Records from a collection:
• • • •

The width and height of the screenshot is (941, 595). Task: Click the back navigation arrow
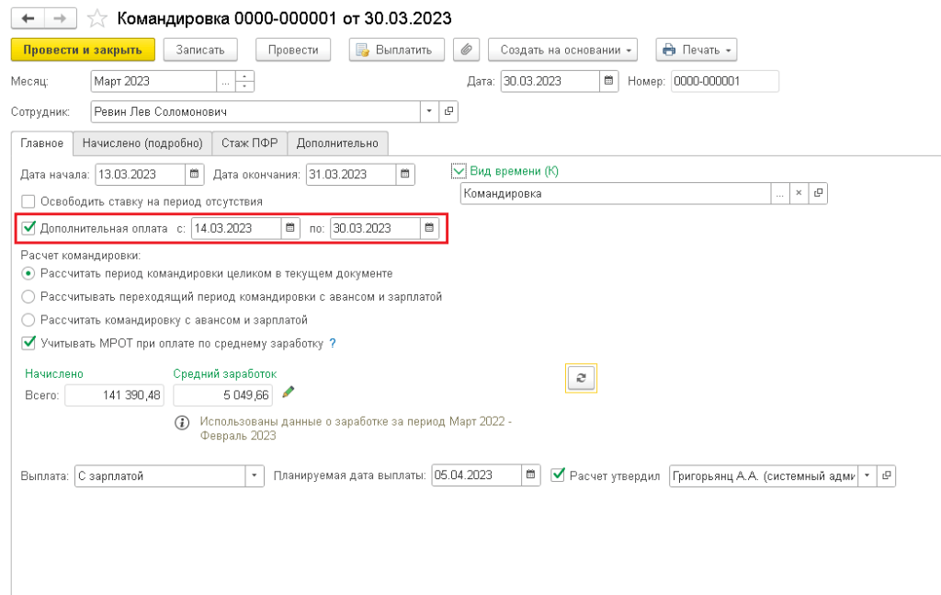[x=27, y=18]
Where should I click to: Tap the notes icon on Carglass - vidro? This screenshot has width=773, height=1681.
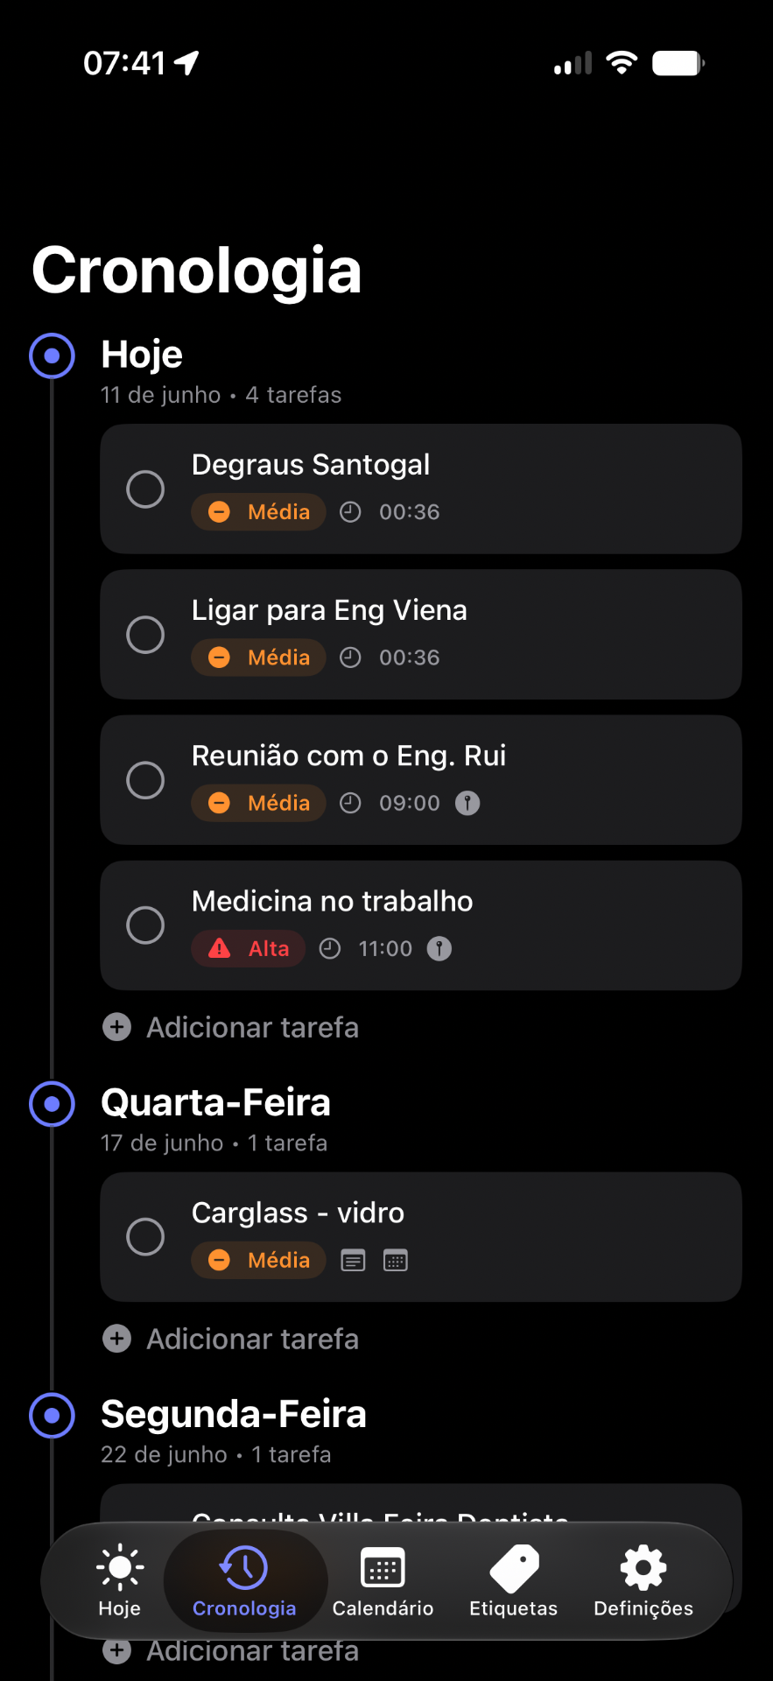(x=353, y=1261)
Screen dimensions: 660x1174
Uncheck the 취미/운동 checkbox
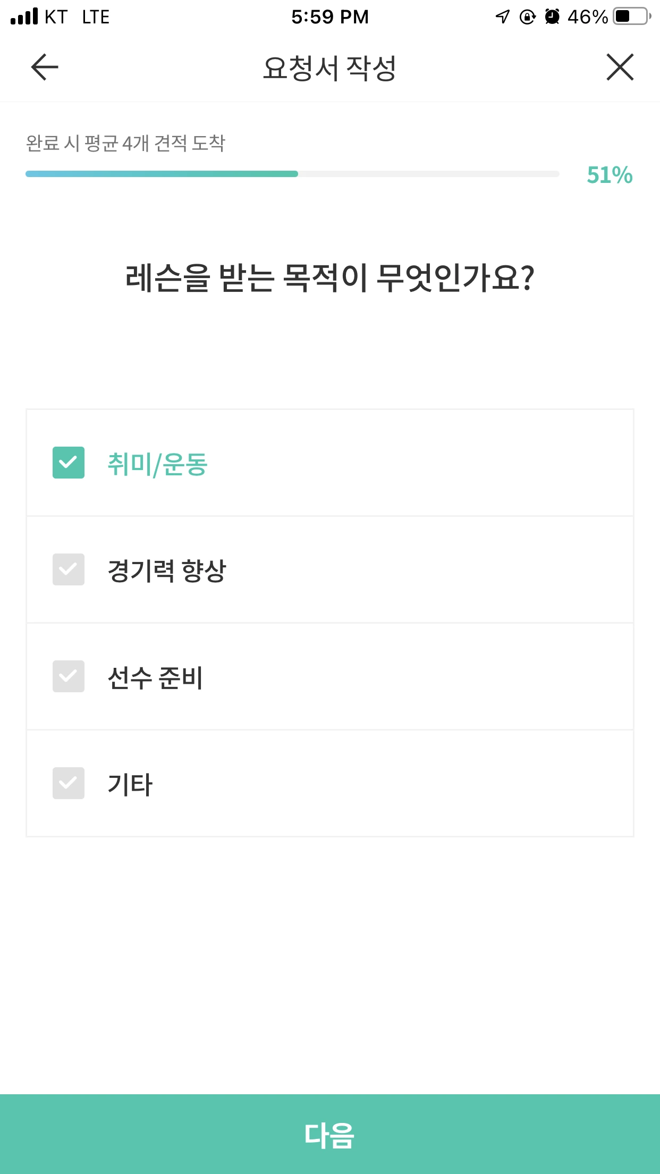tap(69, 463)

• • • •

> **Directions**
In the copy, include all records verbatim but no images.

> **Exercise result**
The width and height of the screenshot is (941, 595). Task: Click the back navigation arrow
[x=27, y=18]
Where should I click to: Tap the notes icon on Carglass - vidro? This screenshot has width=773, height=1681.
(x=353, y=1261)
Screen dimensions: 660x1174
Uncheck the 취미/운동 checkbox
tap(69, 463)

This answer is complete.